(Material provided Opens)

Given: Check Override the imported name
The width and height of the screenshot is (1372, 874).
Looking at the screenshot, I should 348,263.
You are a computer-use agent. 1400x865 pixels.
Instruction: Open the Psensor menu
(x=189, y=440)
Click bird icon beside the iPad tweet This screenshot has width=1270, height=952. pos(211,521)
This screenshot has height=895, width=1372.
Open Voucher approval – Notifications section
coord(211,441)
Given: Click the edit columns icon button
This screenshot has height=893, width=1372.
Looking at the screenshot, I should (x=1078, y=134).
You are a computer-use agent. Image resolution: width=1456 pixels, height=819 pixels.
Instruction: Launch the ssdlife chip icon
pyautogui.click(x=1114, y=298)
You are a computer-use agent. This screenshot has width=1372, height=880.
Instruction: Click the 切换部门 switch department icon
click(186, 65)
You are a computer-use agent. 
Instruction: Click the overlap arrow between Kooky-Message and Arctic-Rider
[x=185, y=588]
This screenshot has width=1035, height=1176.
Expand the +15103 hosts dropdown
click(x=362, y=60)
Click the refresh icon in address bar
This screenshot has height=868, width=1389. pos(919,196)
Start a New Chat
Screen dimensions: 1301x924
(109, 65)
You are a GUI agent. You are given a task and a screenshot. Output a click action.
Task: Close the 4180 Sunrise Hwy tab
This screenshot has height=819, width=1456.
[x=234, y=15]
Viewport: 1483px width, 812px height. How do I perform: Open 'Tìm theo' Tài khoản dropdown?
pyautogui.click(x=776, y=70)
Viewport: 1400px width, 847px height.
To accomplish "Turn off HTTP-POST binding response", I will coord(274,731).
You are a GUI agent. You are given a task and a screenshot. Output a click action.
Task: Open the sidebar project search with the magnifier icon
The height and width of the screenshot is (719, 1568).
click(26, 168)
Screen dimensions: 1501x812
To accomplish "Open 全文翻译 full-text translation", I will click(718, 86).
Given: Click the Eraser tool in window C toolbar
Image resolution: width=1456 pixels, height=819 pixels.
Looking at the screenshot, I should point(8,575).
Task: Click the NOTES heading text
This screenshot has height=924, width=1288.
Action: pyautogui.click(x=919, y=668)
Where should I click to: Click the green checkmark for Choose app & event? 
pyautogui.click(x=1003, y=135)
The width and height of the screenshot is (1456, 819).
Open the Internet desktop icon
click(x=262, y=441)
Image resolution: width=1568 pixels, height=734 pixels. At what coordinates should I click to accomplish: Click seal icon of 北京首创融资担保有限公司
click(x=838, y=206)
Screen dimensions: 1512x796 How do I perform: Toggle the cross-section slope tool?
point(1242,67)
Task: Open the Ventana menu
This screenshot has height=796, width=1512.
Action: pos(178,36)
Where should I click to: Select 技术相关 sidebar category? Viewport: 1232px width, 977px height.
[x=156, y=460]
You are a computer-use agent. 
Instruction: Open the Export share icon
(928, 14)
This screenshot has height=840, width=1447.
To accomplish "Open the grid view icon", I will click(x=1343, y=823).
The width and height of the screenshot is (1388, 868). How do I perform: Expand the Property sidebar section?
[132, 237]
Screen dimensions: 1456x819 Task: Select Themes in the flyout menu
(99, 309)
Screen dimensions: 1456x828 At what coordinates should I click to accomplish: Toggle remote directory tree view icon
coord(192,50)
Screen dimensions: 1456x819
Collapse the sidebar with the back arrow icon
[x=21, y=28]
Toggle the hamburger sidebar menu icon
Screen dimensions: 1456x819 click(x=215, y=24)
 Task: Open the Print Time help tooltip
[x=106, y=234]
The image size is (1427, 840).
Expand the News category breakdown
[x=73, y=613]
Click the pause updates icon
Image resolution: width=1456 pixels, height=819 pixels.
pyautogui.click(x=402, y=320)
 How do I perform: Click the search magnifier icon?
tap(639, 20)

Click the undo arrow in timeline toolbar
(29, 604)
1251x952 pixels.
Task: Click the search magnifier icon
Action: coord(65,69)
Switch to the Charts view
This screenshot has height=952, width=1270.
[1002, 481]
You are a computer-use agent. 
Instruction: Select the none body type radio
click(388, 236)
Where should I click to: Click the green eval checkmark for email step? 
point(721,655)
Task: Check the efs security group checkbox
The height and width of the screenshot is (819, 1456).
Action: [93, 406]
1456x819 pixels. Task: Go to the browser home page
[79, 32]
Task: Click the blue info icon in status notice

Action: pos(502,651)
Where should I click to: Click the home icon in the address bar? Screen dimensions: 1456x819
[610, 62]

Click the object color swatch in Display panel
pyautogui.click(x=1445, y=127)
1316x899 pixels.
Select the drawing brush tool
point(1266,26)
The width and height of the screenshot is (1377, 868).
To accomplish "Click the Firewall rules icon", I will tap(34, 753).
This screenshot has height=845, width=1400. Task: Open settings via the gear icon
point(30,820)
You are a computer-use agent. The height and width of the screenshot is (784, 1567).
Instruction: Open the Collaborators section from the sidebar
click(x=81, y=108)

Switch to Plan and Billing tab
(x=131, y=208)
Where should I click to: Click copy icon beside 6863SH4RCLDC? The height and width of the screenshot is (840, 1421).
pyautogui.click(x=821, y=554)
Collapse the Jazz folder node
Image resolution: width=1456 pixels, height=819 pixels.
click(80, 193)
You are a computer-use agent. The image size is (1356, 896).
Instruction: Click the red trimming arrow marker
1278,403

(Material provided Closes)

**Your goal:**
All lines from the one containing "Instruction: Click the red" through the last line of the data, both included, are to be retyped exactly, and no other line belongs in the answer.

**Result:**
Instruction: Click the red trimming arrow marker
1278,403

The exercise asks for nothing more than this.